Eine Bezeichnung für den Papst ist Pontifex Maximus - der größte Brückenbauer. Was das bedeutet, darüber gehen die Meinungen allerdings auseinander.
Die einen haben einen eher dogmatischen Ansatz. Sie führen die Bibelstelle an „Auf diesen Felsen werde ich meine Kirche bauen“ und sehen im Papst, falls er denn schon Bestandteil einer Brücke sein muss, das Fundament, auf dem alles ruht. Bestenfalls schlägt er den Bogen von Dogma zu Dogma, um die dazwischen liegende Reine Lehre vor Regen zu schützen.

**Aufgabe 1**.
Beantworten Sie die folgenden Fragen zum Text über den Papst als Brückenbauer.
(a) Wie wird die Bezeichnung Pontifex Maximus im Text übersetzt?
(b) Welche Bibelstelle führen die Vertreter des dogmatischen Ansatzes an?
(c) Wovor soll der Bogen von Dogma zu Dogma die Reine Lehre bestenfalls schützen?
**Aufgabe 2**. Schreiben Sie aus dem Text über den Papst als Brückenbauer den Abschnitt zwischen „Eine Bezeichnung für“ und „Regen zu schützen.“ einschließlich wortgetreu ab.
Das Material wird hier nicht benötigt.

**Datenblock**.
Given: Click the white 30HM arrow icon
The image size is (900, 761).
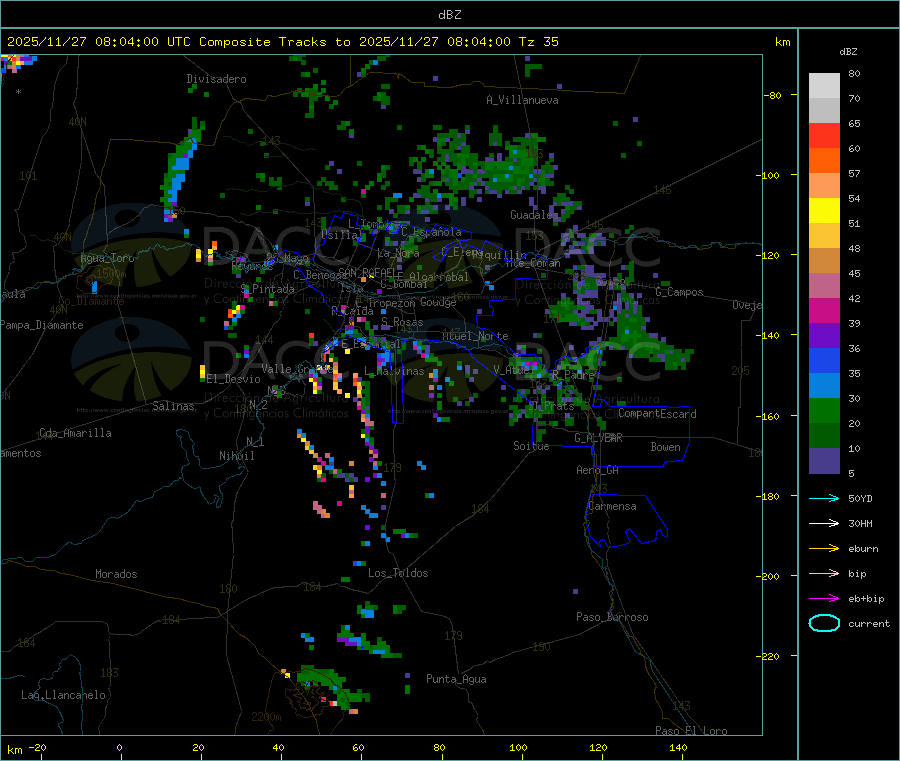Looking at the screenshot, I should (x=824, y=523).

**Lösung 1**.
(a) Als „der größte Brückenbauer“.
(b) „Auf diesen Felsen werde ich meine Kirche bauen“.
(c) Vor Regen.

**Lösung 2**.
Eine Bezeichnung für den Papst ist Pontifex Maximus - der größte Brückenbauer. Was das bedeutet, darüber gehen die Meinungen allerdings auseinander.
Die einen haben einen eher dogmatischen Ansatz. Sie führen die Bibelstelle an „Auf diesen Felsen werde ich meine Kirche bauen“ und sehen im Papst, falls er denn schon Bestandteil einer Brücke sein muss, das Fundament, auf dem alles ruht. Bestenfalls schlägt er den Bogen von Dogma zu Dogma, um die dazwischen liegende Reine Lehre vor Regen zu schützen.